**PROVIDED INFORMATION:**
----

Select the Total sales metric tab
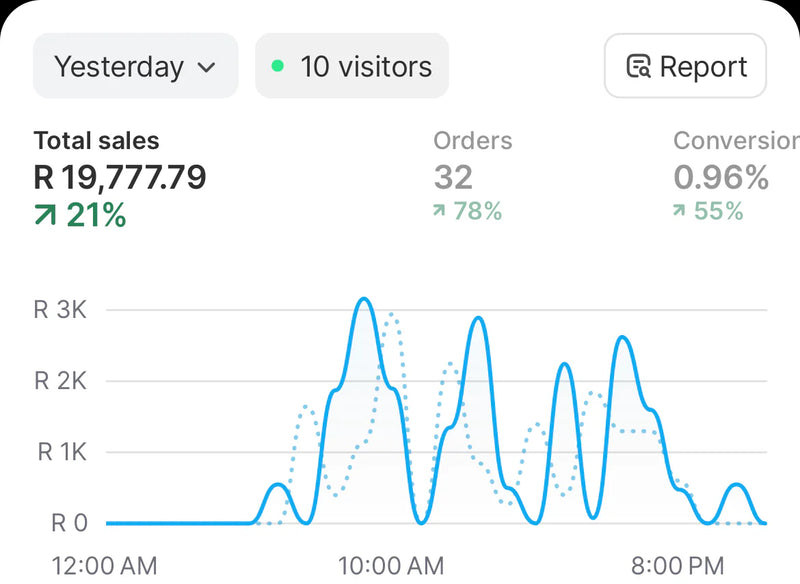click(96, 141)
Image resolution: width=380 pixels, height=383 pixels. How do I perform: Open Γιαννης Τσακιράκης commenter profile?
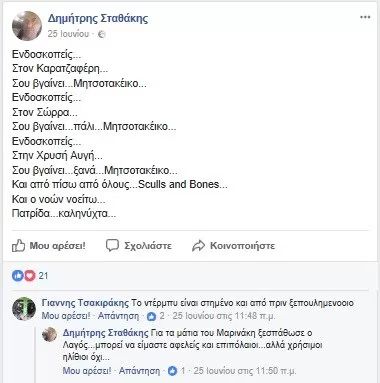point(85,303)
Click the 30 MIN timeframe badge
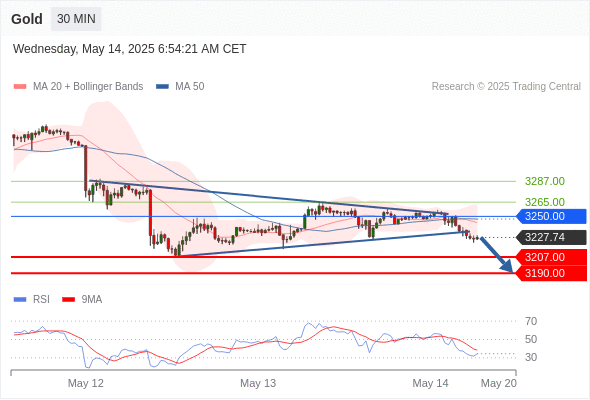 point(76,19)
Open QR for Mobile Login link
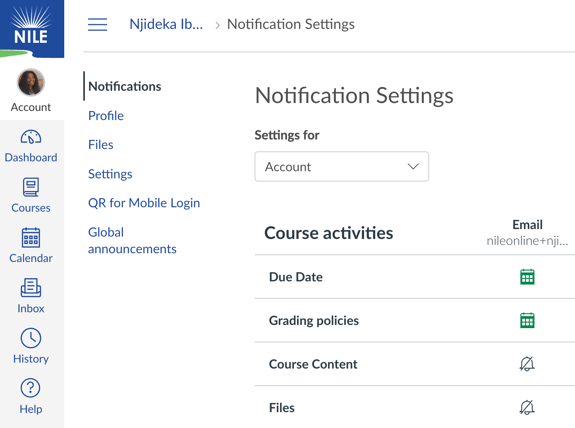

----

**WORK INSTRUCTIONS:** Copy word for word every line from the one holding "Image resolution: width=380" to the end of the listing, both ends included, but do not copy any pictures.

**TASK ANSWER:**
Image resolution: width=380 pixels, height=383 pixels. How do I perform: Open Γιαννης Τσακιράκης commenter profile?
point(85,303)
Click the 30 MIN timeframe badge
 point(76,19)
Open QR for Mobile Login link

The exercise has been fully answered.